Ao longo dos anos, o PS tomou conta da comunicação social e usou-a largamente como uma agência privativa de publicidade. O Estado oferecia-se como o salvador de todas as desgraças ou como a solução para todos os problemas. A sociedade era dispensável; a iniciativa privada era hostilizada. Numa palavra, o país foi capturado pelo PS sob a batuta do seu maestro residente, António Costa. Este foi engordando de arrogância: remodelar Cabrita? Nem pensar.
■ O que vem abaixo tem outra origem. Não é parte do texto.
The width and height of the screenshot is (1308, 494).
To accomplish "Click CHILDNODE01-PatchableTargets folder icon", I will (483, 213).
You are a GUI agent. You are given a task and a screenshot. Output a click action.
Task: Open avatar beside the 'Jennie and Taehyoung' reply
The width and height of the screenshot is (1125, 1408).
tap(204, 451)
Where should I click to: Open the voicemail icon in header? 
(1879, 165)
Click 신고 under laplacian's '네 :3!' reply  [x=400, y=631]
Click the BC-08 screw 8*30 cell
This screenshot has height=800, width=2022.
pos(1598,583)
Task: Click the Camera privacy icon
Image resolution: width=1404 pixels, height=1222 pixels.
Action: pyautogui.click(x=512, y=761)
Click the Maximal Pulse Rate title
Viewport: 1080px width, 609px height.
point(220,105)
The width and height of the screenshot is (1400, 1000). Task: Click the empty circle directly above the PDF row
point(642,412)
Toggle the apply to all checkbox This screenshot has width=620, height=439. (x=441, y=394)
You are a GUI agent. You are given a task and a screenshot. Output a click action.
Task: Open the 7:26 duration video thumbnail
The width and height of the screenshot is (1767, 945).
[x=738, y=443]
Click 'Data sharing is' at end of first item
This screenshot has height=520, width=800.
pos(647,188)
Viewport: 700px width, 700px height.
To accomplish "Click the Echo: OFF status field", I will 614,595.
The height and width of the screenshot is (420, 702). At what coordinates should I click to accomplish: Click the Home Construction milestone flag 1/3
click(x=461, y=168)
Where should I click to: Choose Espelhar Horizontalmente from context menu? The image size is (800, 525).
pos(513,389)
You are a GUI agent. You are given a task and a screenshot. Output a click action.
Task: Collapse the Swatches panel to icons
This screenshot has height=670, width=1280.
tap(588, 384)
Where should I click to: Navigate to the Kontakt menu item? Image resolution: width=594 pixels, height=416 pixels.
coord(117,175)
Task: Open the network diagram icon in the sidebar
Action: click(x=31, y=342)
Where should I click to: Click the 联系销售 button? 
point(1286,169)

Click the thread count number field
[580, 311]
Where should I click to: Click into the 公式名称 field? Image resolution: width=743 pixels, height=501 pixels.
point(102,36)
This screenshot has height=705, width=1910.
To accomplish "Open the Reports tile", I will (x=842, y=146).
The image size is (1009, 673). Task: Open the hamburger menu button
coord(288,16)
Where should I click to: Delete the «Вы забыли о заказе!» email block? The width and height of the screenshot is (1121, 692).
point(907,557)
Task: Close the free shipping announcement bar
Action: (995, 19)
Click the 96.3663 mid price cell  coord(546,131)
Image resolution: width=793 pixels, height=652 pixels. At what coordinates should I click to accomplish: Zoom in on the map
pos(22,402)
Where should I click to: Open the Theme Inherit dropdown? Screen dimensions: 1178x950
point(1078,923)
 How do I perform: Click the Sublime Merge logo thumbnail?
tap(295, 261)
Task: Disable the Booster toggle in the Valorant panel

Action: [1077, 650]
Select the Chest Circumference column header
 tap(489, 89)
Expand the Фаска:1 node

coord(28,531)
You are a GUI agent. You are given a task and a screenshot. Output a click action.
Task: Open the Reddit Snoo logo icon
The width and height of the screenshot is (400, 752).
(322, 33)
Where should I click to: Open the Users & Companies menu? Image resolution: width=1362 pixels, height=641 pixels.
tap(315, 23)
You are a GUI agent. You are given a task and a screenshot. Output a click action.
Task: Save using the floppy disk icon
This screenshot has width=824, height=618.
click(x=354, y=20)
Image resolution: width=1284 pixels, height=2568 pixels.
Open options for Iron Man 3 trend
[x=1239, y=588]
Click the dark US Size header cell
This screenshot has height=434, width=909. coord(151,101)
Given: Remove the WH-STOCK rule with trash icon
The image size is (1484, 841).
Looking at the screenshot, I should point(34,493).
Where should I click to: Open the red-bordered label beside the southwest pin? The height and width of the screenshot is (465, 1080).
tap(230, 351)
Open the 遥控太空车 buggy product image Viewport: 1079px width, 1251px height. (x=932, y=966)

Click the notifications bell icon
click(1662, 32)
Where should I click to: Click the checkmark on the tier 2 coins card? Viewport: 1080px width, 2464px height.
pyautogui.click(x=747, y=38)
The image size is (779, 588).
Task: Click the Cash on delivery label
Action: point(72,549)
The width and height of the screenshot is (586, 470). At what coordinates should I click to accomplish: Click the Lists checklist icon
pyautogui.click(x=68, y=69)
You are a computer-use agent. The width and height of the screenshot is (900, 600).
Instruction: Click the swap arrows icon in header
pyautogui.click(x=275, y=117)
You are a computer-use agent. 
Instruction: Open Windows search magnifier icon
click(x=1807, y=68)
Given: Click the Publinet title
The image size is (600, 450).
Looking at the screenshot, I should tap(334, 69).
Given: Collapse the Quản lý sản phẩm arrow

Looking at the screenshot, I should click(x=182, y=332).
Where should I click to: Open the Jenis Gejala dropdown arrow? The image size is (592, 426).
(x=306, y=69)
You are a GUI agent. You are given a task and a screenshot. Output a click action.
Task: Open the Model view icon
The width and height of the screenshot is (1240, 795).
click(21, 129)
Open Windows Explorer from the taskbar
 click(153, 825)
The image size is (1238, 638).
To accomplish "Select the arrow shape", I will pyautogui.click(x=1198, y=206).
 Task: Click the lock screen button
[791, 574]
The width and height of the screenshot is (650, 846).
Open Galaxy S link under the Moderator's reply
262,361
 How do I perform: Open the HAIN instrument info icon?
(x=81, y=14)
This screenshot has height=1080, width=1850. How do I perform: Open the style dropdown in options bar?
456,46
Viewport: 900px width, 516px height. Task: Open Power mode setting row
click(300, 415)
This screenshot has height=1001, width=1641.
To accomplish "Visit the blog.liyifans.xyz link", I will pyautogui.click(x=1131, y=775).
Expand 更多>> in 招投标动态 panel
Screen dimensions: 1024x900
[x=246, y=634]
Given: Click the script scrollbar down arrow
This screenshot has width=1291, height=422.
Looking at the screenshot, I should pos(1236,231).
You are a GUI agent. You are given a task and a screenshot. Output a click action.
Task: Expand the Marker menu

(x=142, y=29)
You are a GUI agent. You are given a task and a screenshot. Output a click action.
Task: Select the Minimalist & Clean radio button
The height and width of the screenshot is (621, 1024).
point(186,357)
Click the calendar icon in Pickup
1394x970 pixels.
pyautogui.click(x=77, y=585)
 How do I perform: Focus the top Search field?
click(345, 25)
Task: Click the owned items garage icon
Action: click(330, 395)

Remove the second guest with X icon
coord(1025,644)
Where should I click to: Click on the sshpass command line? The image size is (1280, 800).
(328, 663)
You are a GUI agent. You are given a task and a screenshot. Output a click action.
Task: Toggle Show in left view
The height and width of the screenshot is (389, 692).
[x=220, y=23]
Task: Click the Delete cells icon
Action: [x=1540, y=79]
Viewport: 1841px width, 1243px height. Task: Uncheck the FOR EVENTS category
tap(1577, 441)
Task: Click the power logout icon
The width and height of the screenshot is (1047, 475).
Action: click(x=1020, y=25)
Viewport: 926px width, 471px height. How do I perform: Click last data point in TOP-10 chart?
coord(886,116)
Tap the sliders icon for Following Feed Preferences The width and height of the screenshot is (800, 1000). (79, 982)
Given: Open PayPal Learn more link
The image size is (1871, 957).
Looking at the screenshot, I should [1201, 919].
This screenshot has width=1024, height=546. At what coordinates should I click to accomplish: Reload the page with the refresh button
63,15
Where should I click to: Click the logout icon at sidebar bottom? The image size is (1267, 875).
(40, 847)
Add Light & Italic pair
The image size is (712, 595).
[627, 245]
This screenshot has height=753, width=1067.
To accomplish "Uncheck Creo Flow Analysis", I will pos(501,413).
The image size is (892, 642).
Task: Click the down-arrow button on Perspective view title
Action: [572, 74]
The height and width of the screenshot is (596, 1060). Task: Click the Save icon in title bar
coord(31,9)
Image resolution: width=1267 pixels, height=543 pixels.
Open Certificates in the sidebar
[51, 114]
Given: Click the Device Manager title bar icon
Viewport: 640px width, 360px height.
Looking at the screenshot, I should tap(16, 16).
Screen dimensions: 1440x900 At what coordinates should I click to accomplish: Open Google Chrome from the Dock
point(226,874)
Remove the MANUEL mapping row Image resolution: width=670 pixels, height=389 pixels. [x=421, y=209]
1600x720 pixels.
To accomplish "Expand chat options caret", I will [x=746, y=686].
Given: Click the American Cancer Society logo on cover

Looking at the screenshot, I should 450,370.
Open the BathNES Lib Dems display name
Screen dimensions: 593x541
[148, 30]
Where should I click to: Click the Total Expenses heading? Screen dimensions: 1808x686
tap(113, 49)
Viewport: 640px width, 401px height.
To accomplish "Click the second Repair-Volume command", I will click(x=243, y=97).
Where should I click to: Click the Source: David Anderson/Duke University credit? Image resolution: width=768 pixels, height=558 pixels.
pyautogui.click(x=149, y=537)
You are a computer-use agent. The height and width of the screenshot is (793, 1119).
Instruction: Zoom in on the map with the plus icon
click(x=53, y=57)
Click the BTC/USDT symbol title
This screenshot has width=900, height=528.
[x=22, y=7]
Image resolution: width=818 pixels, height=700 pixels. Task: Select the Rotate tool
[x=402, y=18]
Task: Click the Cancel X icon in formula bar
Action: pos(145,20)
Esta renitência obstinada ofendeu o país: Cabrita tem na sua bagagem dois cadáveres: o do ucraniano morto às mãos do SEF e o do trabalhador de estrada atropelado pela viatura em que o ministro seguia tranquilamente a uma velocidade necessariamente estonteante. (Jorge Coelho também não era pessoalmente responsável pela queda da ponte de Entre-os-Rios mas, no entanto, demitiu-se de ministro das Obras Públicas.) A teimosia autocrática de conservar Cabrita no Governo foi talvez, entre muitos, um dos actos politicamente mais desastrados e ofensivos de António Costa.

A eleição de Carlos Moedas talvez trave a continuação dos disparates em que Medina orgulhosamente se meteu, como a multiplicação das ciclovias numa cidade de colinas em que quase não há ciclistas – por comparação com Londres, por exemplo, onde, curiosamente, quase não existem ciclovias, apenas bicicletas! Note-se que Medina seguiu bem os passos do seu suposto patrono: tal era a altivez que quase se não deu ao trabalho de fazer campanha.

A eleição de Carlos Moedas descomprimiu um ambiente saturado de socialismo, autocracia e pensamento único autorizado. Desde segunda-feira passada que novamente se respira liberdade.